Some may argue that these are errors and not the natural result of these technologies. Possibly. There is a subtle line that separates, for example, reasonable Facebook advertising from those that feel creepy. And, in the article I reference, the advertisers might have been able to create advertising with the same impact, but where the consumer wasn’t put off.
But I think the error is unavoidable. Brands are bombarded with an amazing array of “targeted” ad opportunities. And, their agencies jump at them as fast as they can – before anyone has learned (a) whether the media is effective and (b) whether advertising through it is effective.

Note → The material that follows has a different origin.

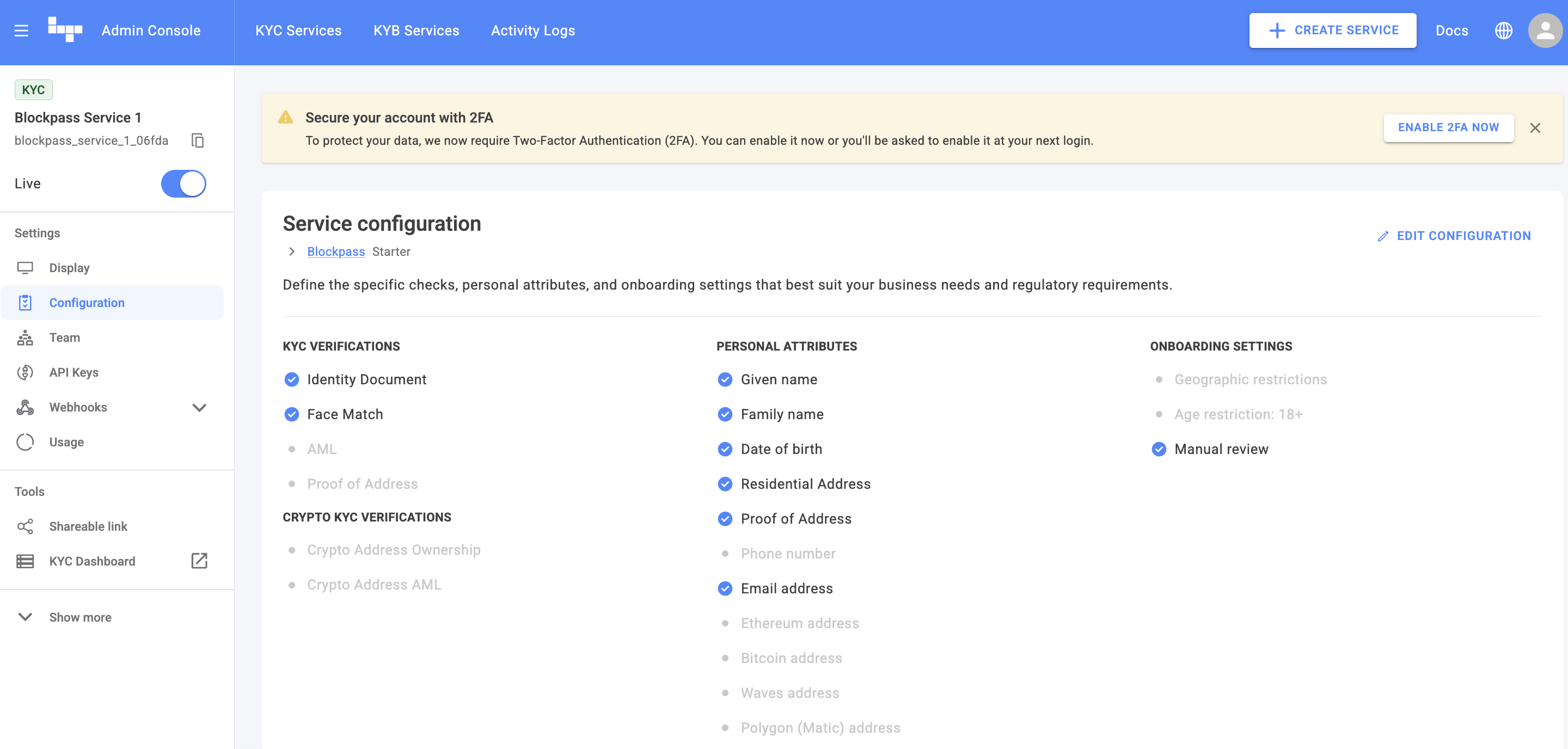Click the Shareable link share icon
Screen dimensions: 1568x749
[25, 526]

It’s worse because venture funded media companies, usually supported by designer research from so-called “analyst” organizations, try to build frenzy for their new media with the idea that each brand must “establish it’s place in the new space before it’s too late”. Bull. A couple of decades of new media experience has now thoroughly proven that a brand’s opportunity in ANY new media space ain’t going away – unless the media companies fail (in which case it doesn’t matter).
So it’s time to sit back. Wise brands protect and grow their trust relationships with consumers. And, as we found out in the internet gold rush, they know it’s never too late to establish a unique branded spot in new media. (Don’t tell me they need to stay ahead of the competition. Competitors who get into a new media first usually waste their head-start on false starts trying to make that media meaningful.)
This post may get me a bit of a “curmudgeon” nod from the technigentsia. But so be it. If we’ve learned anything in the past 20 years, it’s that conservatism is smart when looking at new media. Brand relationships build over years and decades.
You can afford to wait a couple of years to “establish your space” in Silicon Valley’s latest scheme to make venture capitalists rich. But you can’t afford to destroy decades of hard won consumer trust with poorly considered advertising through new media.